**SEITENAUSZUG**
____
Was ist die Wahrnehmung?

Wahrnehmungen bilden die Basis jeder menschlichen Handlung und Handlungsmotivation.

Menschen nehmen sowohl Reize aus ihrer Umwelt, als auch Reize aus dem eigenen Körper wahr. Für die Wahrnehmung von Umweltreizen gilt der Terminus der Exterozeption. Reize aus dem eigenen Körper fallen unter den Begriff der Interozeption, der in Propriozeption im Sinne der Wahrnehmung von Körperlagen und -bewegungen und in Viszerozeption im Sinne der Wahrnehmung von Organtätigkeiten weiterklassifiziert wird.

Unter dem Terminus der Wahrnehmung (teils auch Sensorik) fasst die Medizin alle Sinneseindrücke der Intero- und Exterozeption zusammen. Seh-, Hör-, Tast-, Geruchs- und Geschmackssinn bilden bekanntermaßen die fünf Wahrnehmungssysteme des Menschen. Die moderne Medizin kennt vier weitere Sinne: den Temperatursinn und die Schmerzempfindung als Teil des Tastsinns, den Gleichgewichtssinn als Teil des Hörsinns und die Tiefensensibilität im Sinne des Körperempfindens.

Der Temperatursinn ist als Thermorezeption, das Schmerzempfinden als Nozizeption, der Gleichgewichtssinn als vestibulärer Sinn und die Körperempfindung als Propriozeption bekannt. Alle Wahrnehmungssysteme arbeiten mithilfe sogenannter Rezeptoren, die an Reizmoleküle binden, ein Aktionspotential generieren und den Reiz so in die Sprache des zentralen Nervensystems übersetzen. Pro Sinn existieren unterschiedlichste Rezeptoren, die allesamt auf bestimmte Reize spezialisiert sind.

Die menschlichen Sinne arbeiten eng zusammen und geben dem Menschen über sensorische Integration der einzelnen Wahrnehmungen einen Eindruck von seiner Umwelt und den Prozessen in seinem eigenen Körper. Die sensorische Integration und die Interpretation von Perzepten findet im Gehirn statt.

Nicht alle Sinneseindrücke, sondern lediglich die für wichtig befundenen Wahrnehmungsinformationen erreichen das Bewusstsein. Jeder Sinn besitzt ein eigenes Gedächtnis. Neue Sinneseindrücke werden mit den Schemata des Gedächtnisses abgeglichen, um eine möglichst rasche Wahrnehmung zu ermöglichen.
____
**ÜBUNGSAUFGABEN**
1) Schreiben Sie aus dem Text über die Wahrnehmung den Abschnitt ab, der mit den Worten „Nicht alle Sinneseindrücke, sondern“ beginnt und mit „Wahrnehmung zu ermöglichen.“ schließt.
2) Setzen Sie den Text über die Wahrnehmung im Anschluss an seinen letzten Satz fort.

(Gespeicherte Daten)
____
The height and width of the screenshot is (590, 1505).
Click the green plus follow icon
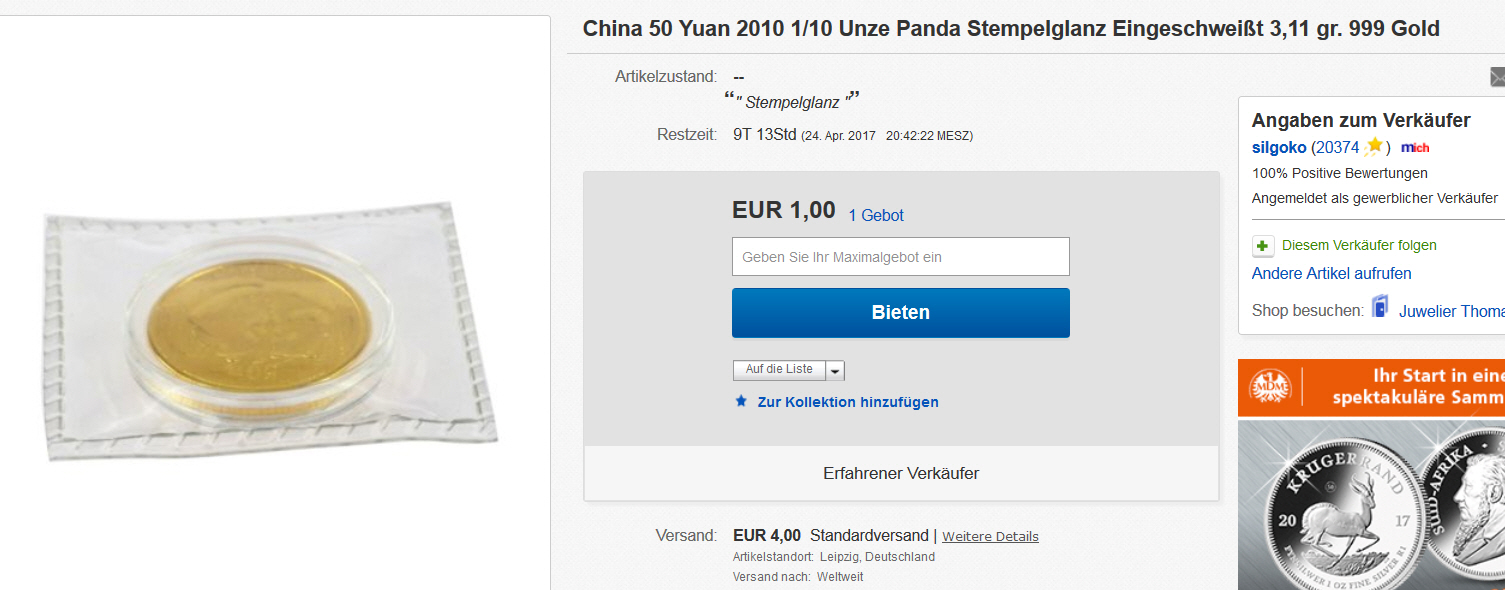(x=1263, y=246)
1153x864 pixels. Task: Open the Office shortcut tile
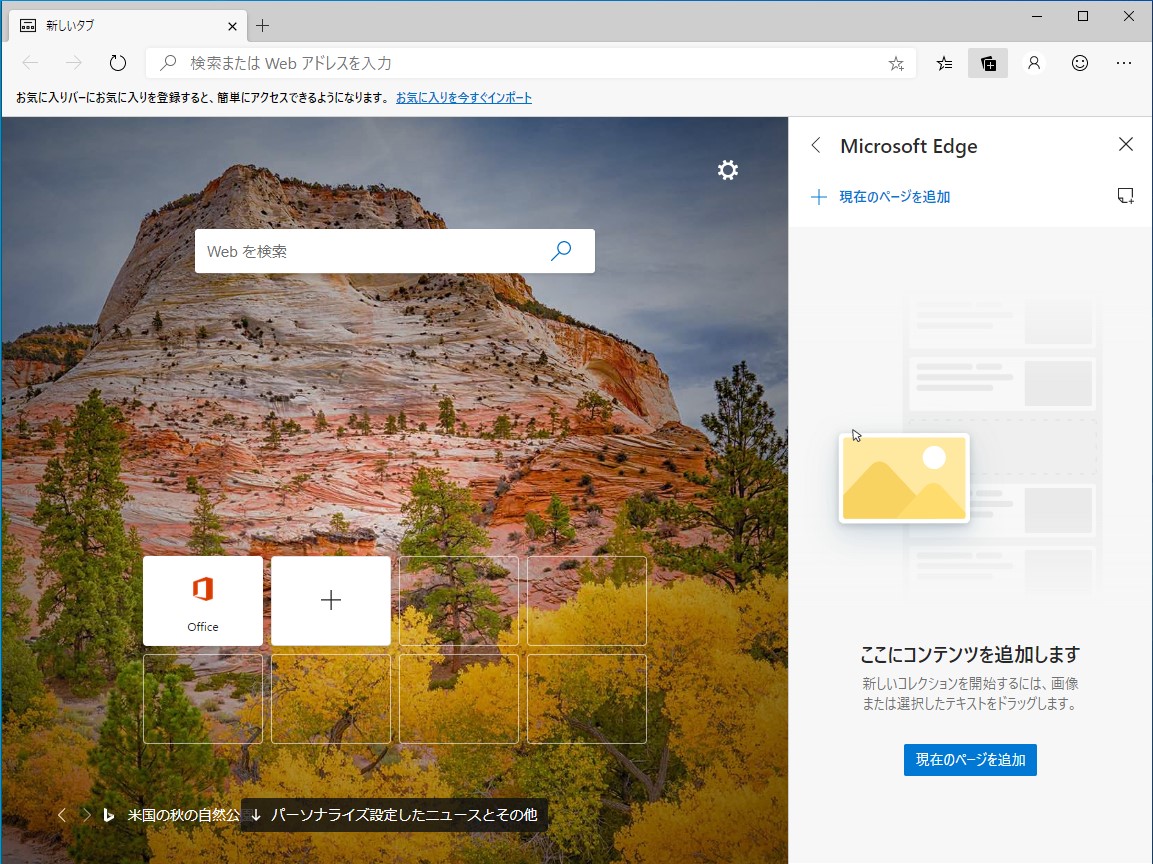[x=202, y=600]
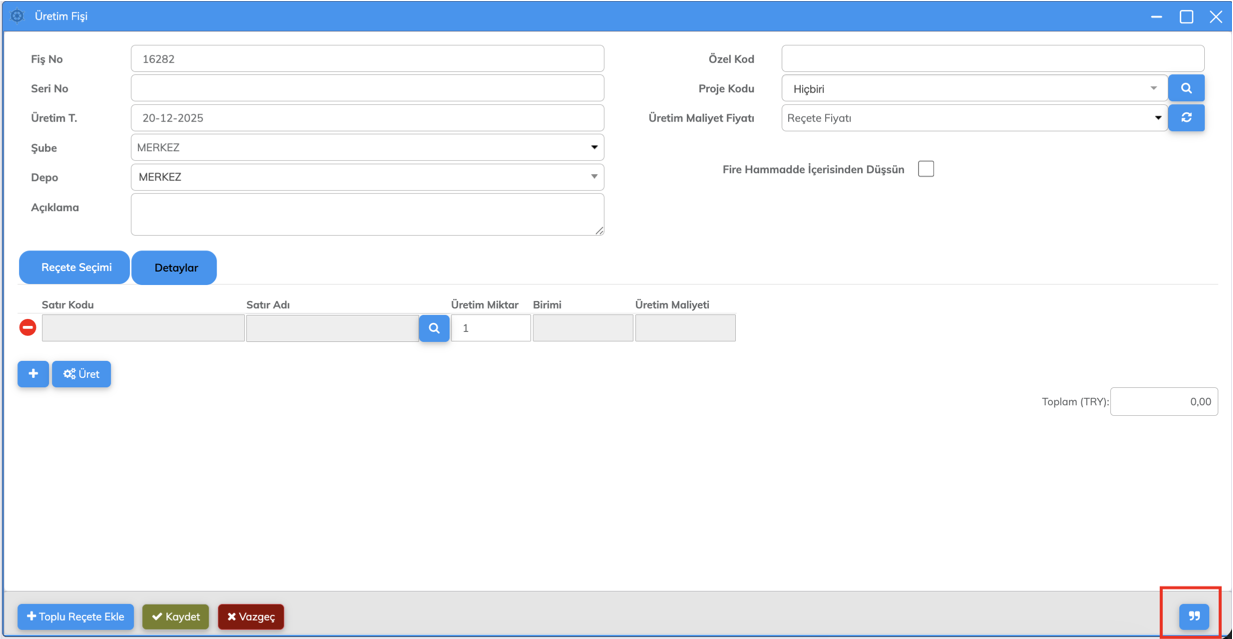Screen dimensions: 1233x639
Task: Switch to the Reçete Seçimi tab
Action: pos(76,268)
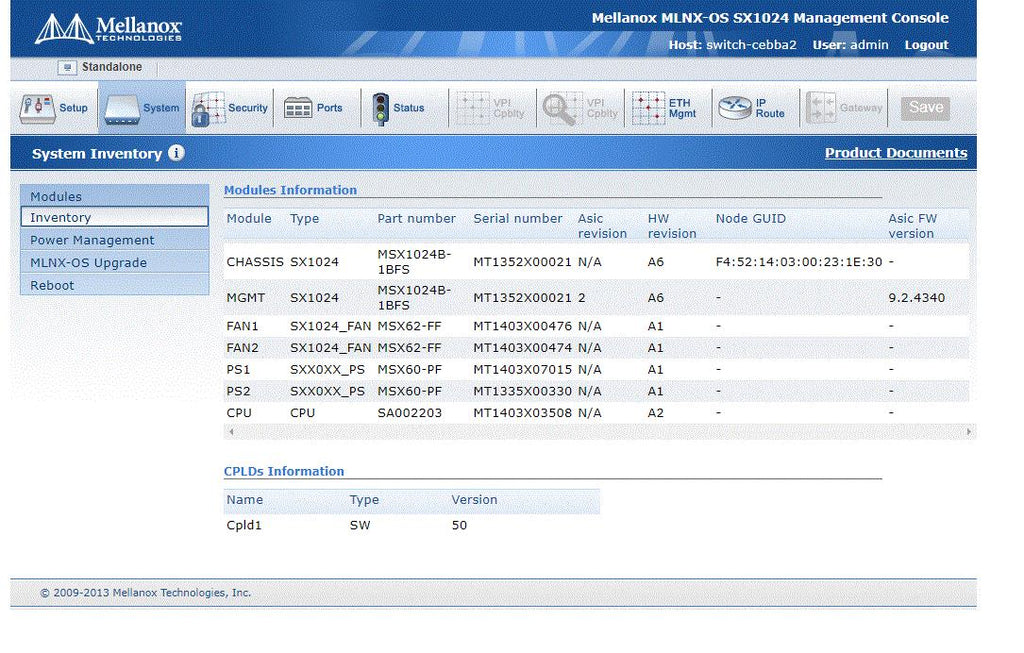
____
**LÖSUNGEN**
1)
Nicht alle Sinneseindrücke, sondern lediglich die für wichtig befundenen Wahrnehmungsinformationen erreichen das Bewusstsein. Jeder Sinn besitzt ein eigenes Gedächtnis. Neue Sinneseindrücke werden mit den Schemata des Gedächtnisses abgeglichen, um eine möglichst rasche Wahrnehmung zu ermöglichen.

2)
Funktion & Aufgabe

Menschliche Wahrnehmung findet in einer sogenannten Wahrnehmungskette statt. Dieses Modell basiert auf der Gegenüberstellung des Wahrnehmungsapparats und der Außenwelt. Die sechs Glieder der Kette nehmen je auf das darauffolgende Glied Einfluss und sind in der selben Reihenfolge an jeder sensorischen Wahrnehmung beteiligt. Das sechste Glied der Kette geht wieder ins erste Glied über.

Zu Beginn der Wahrnehmung steht der Reiz. Die erzeugten Signale der Außen- oder Innenwelt sind auch als distale Reize bekannt. Dabei handelt es sich um physikalische Größen. Der distale Reiz bindet an die Sinneszellen oder Rezeptorzellen und interagiert mit ihnen. Auf diese Weise wird aus dem distalen Reiz ein proximaler Reiz.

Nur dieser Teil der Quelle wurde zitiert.